Exercise materials section start

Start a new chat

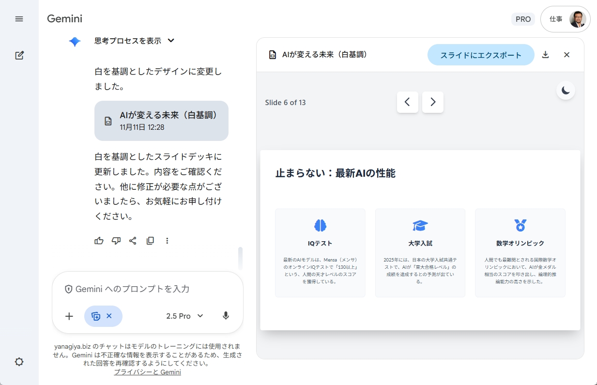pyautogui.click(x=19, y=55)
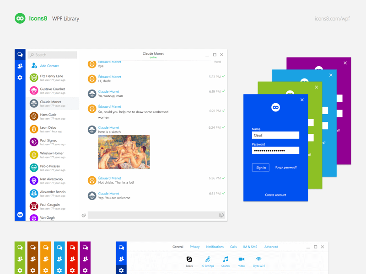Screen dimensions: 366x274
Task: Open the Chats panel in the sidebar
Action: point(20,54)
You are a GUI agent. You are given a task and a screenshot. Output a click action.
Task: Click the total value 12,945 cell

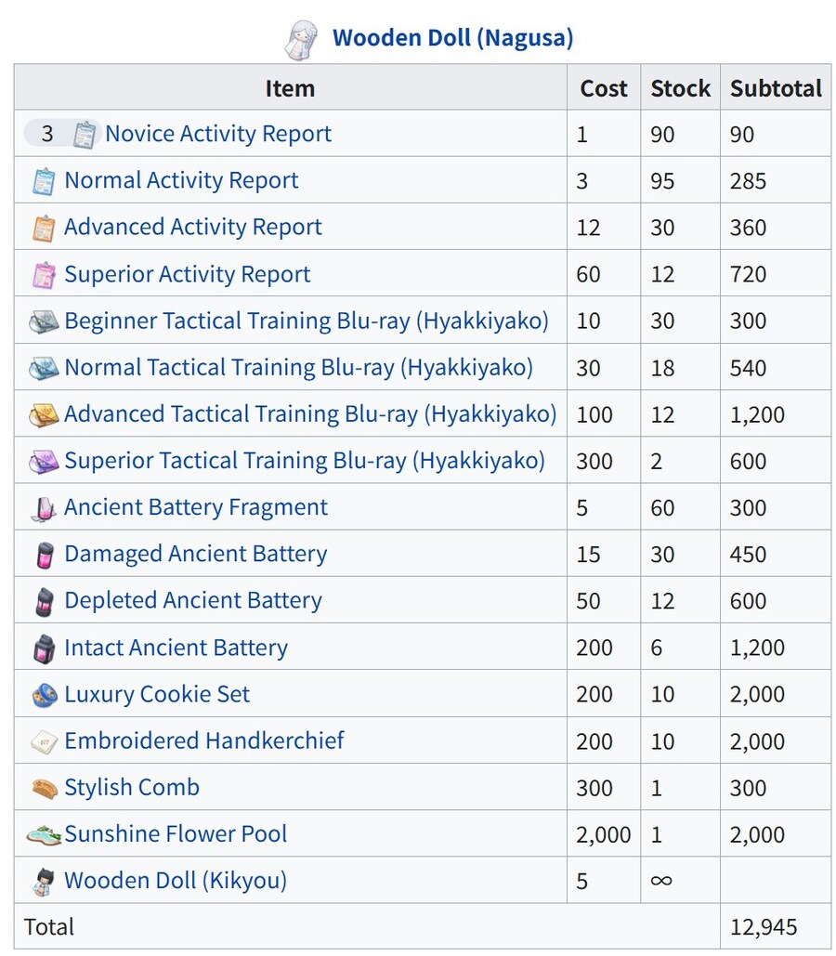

Exercise materials section end

— Exercise description —
Please set down each line of the data above exactly as written, without the pictures.

— Expected answer —
Start a new chat

pyautogui.click(x=19, y=55)
Screen dimensions: 366x274
Task: Open the Chats panel in the sidebar
Action: point(20,54)
You are a GUI agent. You are given a task and a screenshot. Output a click action.
Task: Click the total value 12,945 cell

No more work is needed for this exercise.